The most radical splinter of the Doukhobor people, the “Sons of Freedom” rallied around extreme expressions of Veregin’s anti-state and vegetarian doctrine. He wrote that an earthly paradise would only be possible with a return to “primitive conditions, and a spiritual state lost by Adam and Eve.” (Momonova,1995,p6) Vergin was largely deified inside a cultural context of traditional muzhik mysticism, and the Sons of Freedom’s subsequent fame for nudity and arson is not something happily discussed by contemporary Doukhobors. Although Doukhobors no longer live in communal structures, their Church still remains non-hierarchical and anti-authoritarian.

So, from this very limited analysis of biblical text and various sociological manifestations of Christian anarchism, it seems that not only is Christianity and anarchy mutually reinforcing, but that the theoretical base of rationalistic anarchism is deeply rooted within the history of Christian dissent. The often repeated truism, “power corrupts; absolute power corrupts absolutely” is a central tenant of both. The purpose of this essay was to formulate a reconciliation, but I have completely ignored anarchy’s sometimes rabid enmity to all religion, best summed up in Bakunin’s well known inversion of Voltaire, “If God did exist, it would be necessary to abolish him.” (Pennock&Chapman,1978,p113) Indeed, many anarchists, almost all the classics, view God as the supreme arche on which all other forms of authority find their justification, and unless the individual can learn to raise the ego to the position of the religious God, they will remain a slave. This would require a whole other discussion on the nature of divine authority as represented in the bible, and I think Jacques Ellul has persuasively argued the compatibility between “No Gods — No Masters” and “I believe in God the Father Almighty” in his essay “Jesus and Marx”. Suffice to say, Christianity’s historical perversion was to recognise the state, and I think that fundamentally, it was the character of this perversion and its many destructive consequences that the early anarchists were attacking.

An articulation between intellectual strands of Christian anarchy and rationalistic anarchy could prove seminal. Christianity’s conception of human nature could act as a counter-balance to anarchism’s more utopian tendencies, the prospect of a total eradication of societal power relations for example.

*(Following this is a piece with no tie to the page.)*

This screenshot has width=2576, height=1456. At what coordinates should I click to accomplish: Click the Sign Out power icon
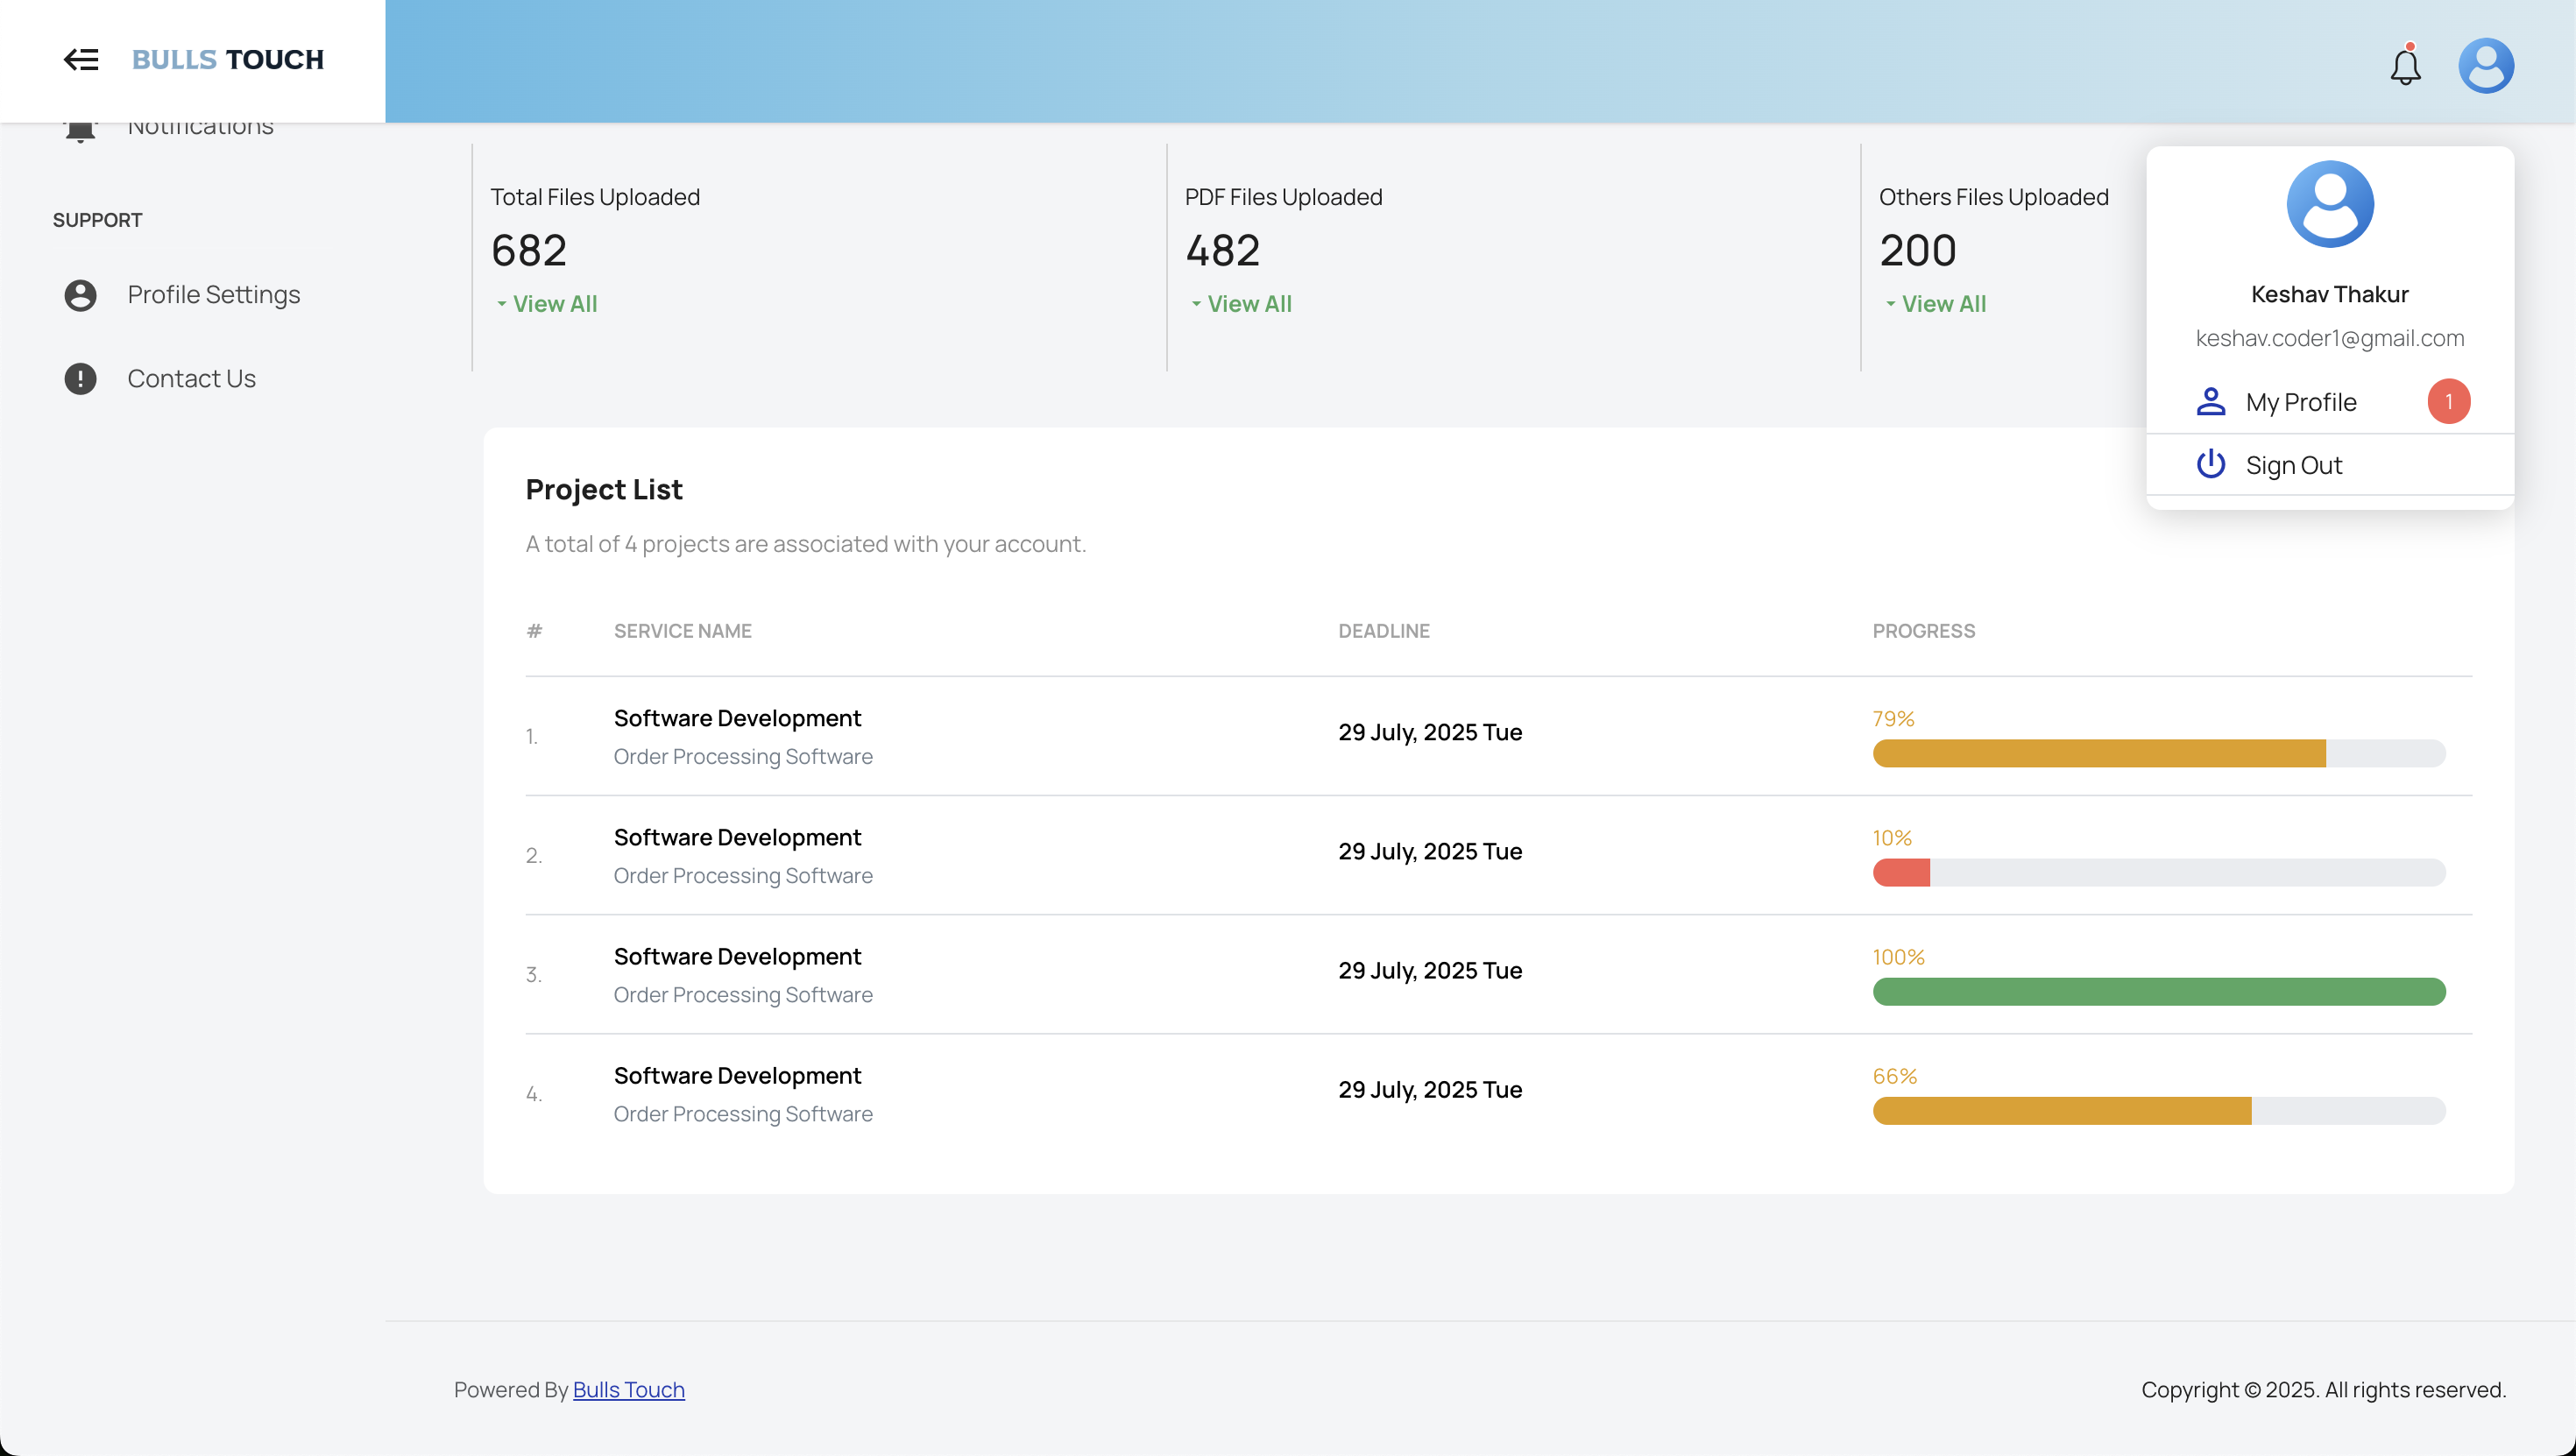click(x=2210, y=465)
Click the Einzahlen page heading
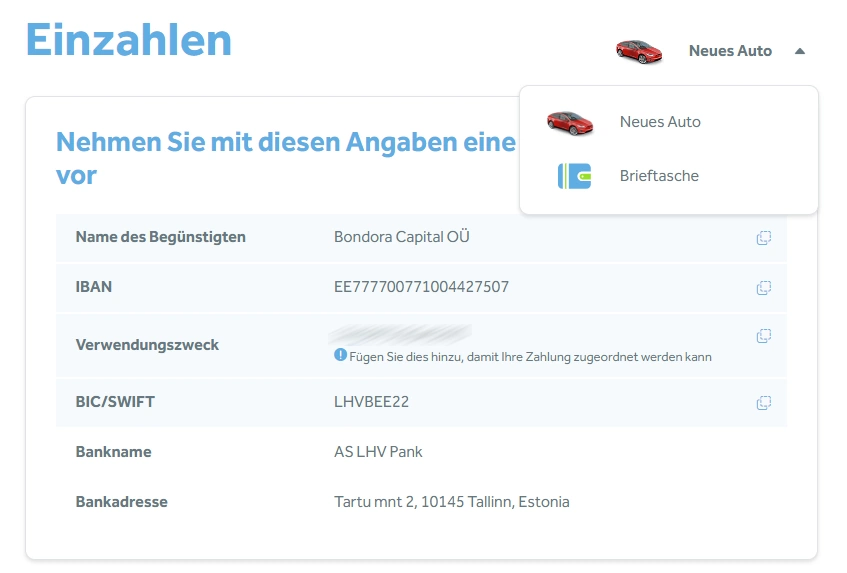The height and width of the screenshot is (573, 847). tap(128, 40)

Likewise, rational anarchism could provide a springboard for transcending the orthodox doctrine of the fall as a negation of the transformation of society. However, the possibility of any such dialectic will rest on anarchism’s realisation that Christianity does not necessarily presuppose established and rigorously maintained political power structures, and Christianity’s recognition that anarchy is the only political position in accord with scripture. Only then can Christians take their place beside anarchists.